> [Task]:
Read the data, and whenever a line holds the word "options", report that line.

> [Collected data entries]:
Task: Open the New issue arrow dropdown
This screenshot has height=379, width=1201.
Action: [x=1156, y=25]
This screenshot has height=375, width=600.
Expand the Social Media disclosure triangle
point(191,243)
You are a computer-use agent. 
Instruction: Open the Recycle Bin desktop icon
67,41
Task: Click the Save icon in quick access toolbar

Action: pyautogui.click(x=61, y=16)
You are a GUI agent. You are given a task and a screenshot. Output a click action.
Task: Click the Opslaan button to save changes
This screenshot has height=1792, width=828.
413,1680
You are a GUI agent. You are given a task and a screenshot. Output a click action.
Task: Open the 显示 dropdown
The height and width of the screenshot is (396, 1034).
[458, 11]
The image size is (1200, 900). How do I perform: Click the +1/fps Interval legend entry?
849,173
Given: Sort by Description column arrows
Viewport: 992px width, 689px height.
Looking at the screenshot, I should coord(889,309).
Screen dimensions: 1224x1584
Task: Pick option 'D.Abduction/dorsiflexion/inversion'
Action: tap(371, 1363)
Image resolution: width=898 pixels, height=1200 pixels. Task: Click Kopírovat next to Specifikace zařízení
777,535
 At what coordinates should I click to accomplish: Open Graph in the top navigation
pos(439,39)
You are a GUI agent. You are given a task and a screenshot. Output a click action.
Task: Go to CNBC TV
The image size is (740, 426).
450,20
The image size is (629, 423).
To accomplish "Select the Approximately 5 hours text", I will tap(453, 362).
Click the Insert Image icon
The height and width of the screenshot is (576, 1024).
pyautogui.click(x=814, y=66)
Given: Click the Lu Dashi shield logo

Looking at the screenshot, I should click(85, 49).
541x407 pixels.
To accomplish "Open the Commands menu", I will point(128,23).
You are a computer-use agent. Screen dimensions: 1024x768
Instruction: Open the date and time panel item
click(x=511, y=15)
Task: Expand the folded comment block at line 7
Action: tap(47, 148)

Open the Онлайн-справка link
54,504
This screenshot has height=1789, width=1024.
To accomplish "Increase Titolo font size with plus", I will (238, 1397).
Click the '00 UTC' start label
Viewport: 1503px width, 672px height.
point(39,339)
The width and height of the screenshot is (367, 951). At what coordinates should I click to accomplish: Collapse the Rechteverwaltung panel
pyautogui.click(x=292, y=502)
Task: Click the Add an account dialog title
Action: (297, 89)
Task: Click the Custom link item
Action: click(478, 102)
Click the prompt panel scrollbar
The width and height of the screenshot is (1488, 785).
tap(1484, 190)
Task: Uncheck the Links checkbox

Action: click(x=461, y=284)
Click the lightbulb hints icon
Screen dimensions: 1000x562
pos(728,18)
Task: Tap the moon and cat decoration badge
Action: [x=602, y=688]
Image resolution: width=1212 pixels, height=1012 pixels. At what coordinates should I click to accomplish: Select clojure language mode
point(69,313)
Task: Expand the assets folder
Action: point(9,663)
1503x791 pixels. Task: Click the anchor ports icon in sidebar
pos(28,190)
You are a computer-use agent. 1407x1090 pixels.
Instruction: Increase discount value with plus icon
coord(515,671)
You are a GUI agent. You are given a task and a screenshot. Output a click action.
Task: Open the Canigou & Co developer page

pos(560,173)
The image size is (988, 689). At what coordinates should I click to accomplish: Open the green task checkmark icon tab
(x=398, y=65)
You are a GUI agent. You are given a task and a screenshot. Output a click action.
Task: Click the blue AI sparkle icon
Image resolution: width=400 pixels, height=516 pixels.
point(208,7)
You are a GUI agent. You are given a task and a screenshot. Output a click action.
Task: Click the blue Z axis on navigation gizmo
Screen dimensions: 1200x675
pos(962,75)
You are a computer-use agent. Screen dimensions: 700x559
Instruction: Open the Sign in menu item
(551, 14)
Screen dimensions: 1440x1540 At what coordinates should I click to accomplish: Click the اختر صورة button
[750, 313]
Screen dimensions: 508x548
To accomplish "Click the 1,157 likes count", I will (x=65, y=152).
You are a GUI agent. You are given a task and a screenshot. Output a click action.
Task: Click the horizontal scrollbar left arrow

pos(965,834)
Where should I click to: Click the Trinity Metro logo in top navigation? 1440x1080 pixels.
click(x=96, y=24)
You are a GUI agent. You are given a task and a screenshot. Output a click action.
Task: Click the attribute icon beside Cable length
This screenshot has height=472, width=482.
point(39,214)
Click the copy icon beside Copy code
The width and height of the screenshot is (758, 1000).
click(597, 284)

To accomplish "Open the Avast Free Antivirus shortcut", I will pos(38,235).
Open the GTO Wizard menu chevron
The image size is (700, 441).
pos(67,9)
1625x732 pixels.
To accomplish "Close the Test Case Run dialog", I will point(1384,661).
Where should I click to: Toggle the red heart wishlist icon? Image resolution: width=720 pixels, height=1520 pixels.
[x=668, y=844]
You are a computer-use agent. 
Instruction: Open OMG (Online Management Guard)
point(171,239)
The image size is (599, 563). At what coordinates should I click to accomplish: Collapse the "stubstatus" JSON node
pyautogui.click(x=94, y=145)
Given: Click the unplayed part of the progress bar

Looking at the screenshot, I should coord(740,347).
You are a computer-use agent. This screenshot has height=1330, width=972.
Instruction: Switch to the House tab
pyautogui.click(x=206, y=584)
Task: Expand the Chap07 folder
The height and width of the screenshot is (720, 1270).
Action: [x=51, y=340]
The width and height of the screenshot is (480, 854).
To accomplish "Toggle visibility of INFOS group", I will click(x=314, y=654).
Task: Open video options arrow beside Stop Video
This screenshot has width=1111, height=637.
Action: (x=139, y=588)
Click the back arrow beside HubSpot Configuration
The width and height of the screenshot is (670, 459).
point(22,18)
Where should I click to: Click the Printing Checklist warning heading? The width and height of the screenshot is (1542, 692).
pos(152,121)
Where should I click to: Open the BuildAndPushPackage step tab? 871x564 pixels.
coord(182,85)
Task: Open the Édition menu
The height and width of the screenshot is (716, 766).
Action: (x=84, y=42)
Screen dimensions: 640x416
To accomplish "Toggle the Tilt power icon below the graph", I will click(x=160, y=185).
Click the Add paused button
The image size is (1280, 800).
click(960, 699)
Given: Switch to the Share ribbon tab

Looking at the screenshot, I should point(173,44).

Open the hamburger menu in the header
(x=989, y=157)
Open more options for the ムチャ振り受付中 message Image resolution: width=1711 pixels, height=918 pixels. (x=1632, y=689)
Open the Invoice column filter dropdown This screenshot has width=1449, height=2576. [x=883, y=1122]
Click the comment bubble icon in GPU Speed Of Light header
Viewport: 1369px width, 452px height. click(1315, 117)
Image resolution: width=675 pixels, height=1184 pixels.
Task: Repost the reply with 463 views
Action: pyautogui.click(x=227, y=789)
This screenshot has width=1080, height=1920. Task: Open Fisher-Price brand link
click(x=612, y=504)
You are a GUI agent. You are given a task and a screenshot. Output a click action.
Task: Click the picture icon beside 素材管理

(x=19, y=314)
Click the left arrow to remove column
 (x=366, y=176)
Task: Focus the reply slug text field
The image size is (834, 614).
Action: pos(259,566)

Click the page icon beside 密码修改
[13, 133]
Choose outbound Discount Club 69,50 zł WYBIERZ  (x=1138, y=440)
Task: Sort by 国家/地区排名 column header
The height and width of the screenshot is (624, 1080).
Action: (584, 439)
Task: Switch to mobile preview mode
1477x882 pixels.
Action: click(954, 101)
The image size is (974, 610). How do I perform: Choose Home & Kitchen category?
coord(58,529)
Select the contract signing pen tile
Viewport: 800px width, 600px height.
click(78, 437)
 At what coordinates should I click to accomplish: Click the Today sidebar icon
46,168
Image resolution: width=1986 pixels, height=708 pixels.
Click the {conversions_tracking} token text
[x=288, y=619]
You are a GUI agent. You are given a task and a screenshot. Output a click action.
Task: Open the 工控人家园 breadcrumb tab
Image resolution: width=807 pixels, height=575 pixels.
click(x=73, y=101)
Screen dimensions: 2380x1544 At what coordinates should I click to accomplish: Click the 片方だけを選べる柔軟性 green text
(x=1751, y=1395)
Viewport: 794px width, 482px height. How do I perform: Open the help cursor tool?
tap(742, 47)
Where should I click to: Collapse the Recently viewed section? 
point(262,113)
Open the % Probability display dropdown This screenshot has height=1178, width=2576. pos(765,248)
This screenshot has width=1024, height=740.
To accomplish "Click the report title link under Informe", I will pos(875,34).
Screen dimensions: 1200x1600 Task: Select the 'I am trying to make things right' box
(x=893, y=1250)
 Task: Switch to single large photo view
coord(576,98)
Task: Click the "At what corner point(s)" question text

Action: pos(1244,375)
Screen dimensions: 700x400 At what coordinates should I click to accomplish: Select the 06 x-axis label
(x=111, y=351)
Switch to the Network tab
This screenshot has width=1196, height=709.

> [Reply to the task]:
Task: Open video options arrow beside Stop Video
Open more options for the ムチャ振り受付中 message Image resolution: width=1711 pixels, height=918 pixels. (x=1632, y=689)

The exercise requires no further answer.